1. Out of Darkness by Ashley Hope Perez - YA historical fiction about the worst school disaster in U.S. history; also racism; 4 stars.
2. The Naturals by Jennifer Lynn Barnes - YA nominee for Gateway Readers Award about a teenager who is recruited by the FBI to analyze cold cases but ends up in the middle of an active investigation; 3 stars.
3. The Monsters of Templeton by Lauren Groff - Adult fiction novel about a twenty-something woman who returns to her hometown of Templeton and spends the summer trying to sort out her life and figure out who her daddy is based on old letters and diary entries. 3.5 stars.
4. The Nest by Cynthia D'Aprix Sweeney - Adult fiction novel about a group of adult siblings who were relying on getting an inheritance when the youngest sister turned 40, but find out Mom spent the money on big brother, and they are left trying to figure out how to clean up the financial messes they are in. 4 stars.
5. Inkheart by Cornelia Funke - Juvenile fiction novel about a man who can read people and animals out of a book and is being hunted by an evil book villain because of it. 4 stars.
6. Thousand Words by Jennifer Brown - YA nominee for Gateway Readers Award about a girl who sends her boyfriend a naked picture of herself and ends up paying for it. 3 stars.
7. Ways to Disappear by Idra Novey - Adult fiction novel about a woman who travels to Brazil to look for the missing author whose work she translates. She meets up with the author's children and misadventures ensue. It is both thoughtful and light. 3.5 stars.
8. Alexander Hamilton (abridged) by Ron Chernow - Adult nonfiction about one of the U.S.'s founding fathers. I checked out the audiobook from the library not realizing it was abridged until I downloaded it, but in the end I think it was detailed enough for me. 4 stars.
9. All Our Yesterdays by Cristin Terrill - YA nominee for Gateway Readers Award about a girl who is trying to stop the creation of a time machine. 3.5 stars.

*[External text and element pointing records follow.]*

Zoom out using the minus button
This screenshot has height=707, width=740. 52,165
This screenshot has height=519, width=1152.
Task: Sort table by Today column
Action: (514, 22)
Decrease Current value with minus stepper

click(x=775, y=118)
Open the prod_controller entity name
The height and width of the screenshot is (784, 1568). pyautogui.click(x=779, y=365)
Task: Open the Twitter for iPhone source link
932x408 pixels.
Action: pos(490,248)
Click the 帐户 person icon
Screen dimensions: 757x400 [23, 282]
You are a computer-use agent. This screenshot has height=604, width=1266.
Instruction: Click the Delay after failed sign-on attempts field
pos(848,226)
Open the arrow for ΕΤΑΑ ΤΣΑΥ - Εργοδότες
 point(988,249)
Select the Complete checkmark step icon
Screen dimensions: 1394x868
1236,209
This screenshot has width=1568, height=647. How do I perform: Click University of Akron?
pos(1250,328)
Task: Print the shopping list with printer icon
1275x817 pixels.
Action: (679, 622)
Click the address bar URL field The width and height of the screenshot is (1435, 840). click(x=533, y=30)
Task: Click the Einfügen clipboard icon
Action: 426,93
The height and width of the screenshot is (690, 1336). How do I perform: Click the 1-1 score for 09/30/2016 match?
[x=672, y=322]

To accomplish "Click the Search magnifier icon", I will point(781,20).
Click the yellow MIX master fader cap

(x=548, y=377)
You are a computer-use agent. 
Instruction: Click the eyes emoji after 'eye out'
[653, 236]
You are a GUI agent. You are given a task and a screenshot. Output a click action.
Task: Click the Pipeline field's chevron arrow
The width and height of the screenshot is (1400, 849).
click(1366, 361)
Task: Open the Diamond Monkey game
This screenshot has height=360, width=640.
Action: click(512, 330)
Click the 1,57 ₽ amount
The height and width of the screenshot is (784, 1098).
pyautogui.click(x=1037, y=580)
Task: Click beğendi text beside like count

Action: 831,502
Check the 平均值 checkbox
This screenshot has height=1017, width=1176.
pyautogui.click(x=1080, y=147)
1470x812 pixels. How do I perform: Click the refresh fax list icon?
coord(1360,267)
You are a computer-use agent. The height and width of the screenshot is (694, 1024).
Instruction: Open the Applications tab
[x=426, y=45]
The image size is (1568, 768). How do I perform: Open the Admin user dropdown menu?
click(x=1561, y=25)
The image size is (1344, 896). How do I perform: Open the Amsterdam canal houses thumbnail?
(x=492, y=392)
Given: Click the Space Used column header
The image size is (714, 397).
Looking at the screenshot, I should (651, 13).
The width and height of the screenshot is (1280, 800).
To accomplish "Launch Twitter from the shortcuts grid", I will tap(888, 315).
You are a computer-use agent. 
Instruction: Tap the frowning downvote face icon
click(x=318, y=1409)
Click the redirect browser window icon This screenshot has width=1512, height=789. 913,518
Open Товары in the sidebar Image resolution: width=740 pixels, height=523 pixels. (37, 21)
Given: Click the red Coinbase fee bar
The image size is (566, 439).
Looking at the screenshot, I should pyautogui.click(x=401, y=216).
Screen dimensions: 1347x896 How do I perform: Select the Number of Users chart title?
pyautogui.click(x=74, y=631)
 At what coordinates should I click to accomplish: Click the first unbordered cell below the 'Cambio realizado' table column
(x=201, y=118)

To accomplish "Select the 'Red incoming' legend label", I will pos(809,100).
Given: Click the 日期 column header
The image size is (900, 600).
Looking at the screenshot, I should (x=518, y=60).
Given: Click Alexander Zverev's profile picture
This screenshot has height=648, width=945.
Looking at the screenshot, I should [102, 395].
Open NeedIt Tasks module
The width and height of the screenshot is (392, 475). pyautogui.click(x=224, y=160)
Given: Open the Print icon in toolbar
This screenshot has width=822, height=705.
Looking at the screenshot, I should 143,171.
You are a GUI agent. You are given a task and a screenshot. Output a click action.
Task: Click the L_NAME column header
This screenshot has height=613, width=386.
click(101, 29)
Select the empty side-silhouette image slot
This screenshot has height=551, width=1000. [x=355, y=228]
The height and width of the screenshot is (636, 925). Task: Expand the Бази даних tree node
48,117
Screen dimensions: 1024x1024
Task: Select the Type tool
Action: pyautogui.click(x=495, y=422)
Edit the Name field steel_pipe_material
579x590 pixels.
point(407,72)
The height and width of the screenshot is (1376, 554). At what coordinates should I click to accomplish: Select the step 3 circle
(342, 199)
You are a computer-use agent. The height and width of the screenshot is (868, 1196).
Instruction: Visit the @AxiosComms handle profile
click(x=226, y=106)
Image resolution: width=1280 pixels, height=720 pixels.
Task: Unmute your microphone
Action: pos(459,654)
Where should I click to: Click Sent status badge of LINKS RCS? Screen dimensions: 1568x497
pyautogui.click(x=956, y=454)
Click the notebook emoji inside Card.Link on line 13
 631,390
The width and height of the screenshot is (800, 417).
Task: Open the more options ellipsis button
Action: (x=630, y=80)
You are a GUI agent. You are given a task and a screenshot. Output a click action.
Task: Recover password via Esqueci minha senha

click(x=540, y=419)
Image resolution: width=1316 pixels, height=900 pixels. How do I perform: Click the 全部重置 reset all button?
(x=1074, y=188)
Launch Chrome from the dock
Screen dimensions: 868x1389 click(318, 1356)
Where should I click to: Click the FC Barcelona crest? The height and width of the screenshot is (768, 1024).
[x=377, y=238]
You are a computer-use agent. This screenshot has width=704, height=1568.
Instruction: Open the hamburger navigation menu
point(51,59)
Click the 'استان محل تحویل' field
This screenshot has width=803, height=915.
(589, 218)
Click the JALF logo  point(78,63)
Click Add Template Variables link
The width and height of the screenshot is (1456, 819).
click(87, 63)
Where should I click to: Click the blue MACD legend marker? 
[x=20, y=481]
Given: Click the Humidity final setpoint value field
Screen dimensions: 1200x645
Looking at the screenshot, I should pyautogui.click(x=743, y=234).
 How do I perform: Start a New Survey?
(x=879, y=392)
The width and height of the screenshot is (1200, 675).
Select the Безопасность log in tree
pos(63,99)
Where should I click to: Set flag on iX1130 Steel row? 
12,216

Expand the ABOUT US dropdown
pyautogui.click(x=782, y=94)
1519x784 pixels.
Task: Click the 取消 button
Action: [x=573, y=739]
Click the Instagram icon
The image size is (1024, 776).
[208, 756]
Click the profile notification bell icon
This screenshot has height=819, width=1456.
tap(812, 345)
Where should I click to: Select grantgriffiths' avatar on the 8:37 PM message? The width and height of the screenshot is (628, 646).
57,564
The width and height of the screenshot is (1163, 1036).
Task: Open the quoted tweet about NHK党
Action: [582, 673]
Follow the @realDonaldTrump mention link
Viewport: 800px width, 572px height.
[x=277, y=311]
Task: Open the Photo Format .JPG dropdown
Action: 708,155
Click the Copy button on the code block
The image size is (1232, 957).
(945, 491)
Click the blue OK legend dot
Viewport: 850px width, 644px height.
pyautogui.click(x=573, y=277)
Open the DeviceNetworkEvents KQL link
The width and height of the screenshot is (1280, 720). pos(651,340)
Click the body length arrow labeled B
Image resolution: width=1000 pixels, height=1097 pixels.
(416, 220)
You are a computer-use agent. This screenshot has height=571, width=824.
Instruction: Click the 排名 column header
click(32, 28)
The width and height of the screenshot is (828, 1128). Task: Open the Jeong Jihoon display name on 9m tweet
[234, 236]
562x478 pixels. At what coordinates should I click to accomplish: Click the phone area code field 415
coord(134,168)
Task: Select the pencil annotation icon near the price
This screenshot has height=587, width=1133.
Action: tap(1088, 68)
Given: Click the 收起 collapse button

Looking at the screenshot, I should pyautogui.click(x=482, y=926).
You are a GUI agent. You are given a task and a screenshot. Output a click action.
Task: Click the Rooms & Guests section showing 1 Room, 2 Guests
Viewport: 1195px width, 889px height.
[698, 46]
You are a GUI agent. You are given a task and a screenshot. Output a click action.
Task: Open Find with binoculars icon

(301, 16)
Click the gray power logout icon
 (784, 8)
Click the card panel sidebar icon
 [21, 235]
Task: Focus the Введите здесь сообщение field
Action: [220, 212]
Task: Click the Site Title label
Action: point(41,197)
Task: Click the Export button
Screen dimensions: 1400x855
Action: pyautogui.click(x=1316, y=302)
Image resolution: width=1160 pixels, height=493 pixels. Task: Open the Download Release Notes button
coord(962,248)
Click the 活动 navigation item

10. Gaby, Lost and Found by Angela Cervantes - Juvenile fiction nominee for Twain Readers Award about a girl whose mom has been deported to Honduras. 3 stars.
11. The Rules for Disappearing by Ashley Elston - YA nominee for Gateway Readers Award about a girl in the witness protection program with her family, but they won't tell her why. 3.5 stars.
12. Rapunzel Untangled by Cindy C. Bennett - YA nominee for Truman Readers Award about a girl who is trapped in a tower (modern retelling of Rapunzel). 2.5 stars.
13. The Summer Before the War by Helen Simonson - Adult fiction novel about a woman who is trying to make her living as a latin teacher in the town of Rye, England, at the beginning of WWI. 3.5 stars.
14. The Queen of the Night by Alexander Chee - Adult fiction novel about an opera singer whose past has come to find her. 4 stars.
15. 13 Ways of Looking at a Fat Girl by Mona Awad - Adult fiction novel that follows a girl who struggles with her weight into adulthood, meeting her in different stages of her life in each of 13 chapters. I thought it was a smart but uneven discussion of the body image issues that plague us. 4 stars.
16. All American Boys by Jason Reynolds and Brendan Kiely - YA novel about police brutality. Very straightforward but still manages to tease out a lot of the surrounding issues. 4.5 stars.
17. Jane Steele by Lyndsay Faye - Adult fiction novel that re-imagines Jane Eyre as a murderess with a conscience. Not great literature, just great fun. 4.5 stars.
18. One Good Turn by Kate Atkinson - Adult fiction novel in which Jackson Brodie travels to Edinburgh where he witnesses a couple crimes and encounters a lot of interesting characters. 3.5 stars.
19. Only Love Can Break Your Heart by Ed Tarkington - Adult fiction novel in which Rocky grows up in a small Virginia town and experiences heartbreak. Also filled with interesting characters. 3.5 stars.
20. Margaret the First by Danielle Dutton - Adult fiction novel about Margaret Cavendish (1623-1673), an English noblewoman during the interregnum and restoration, known for her writing and offbeat sense of style. That outfit that she wore to the theater! 3.5 stars.
Random spoilery thought: I was thinking about the book that Bea almost writes in The Nest because I knew it reminded me of something, and I finally figured it out: What I Loved by Siri Hustvedt. Hustvedt is married to author Paul Auster, and What I Loved is based loosely on something that happened to/near Auster's son from his first marriage.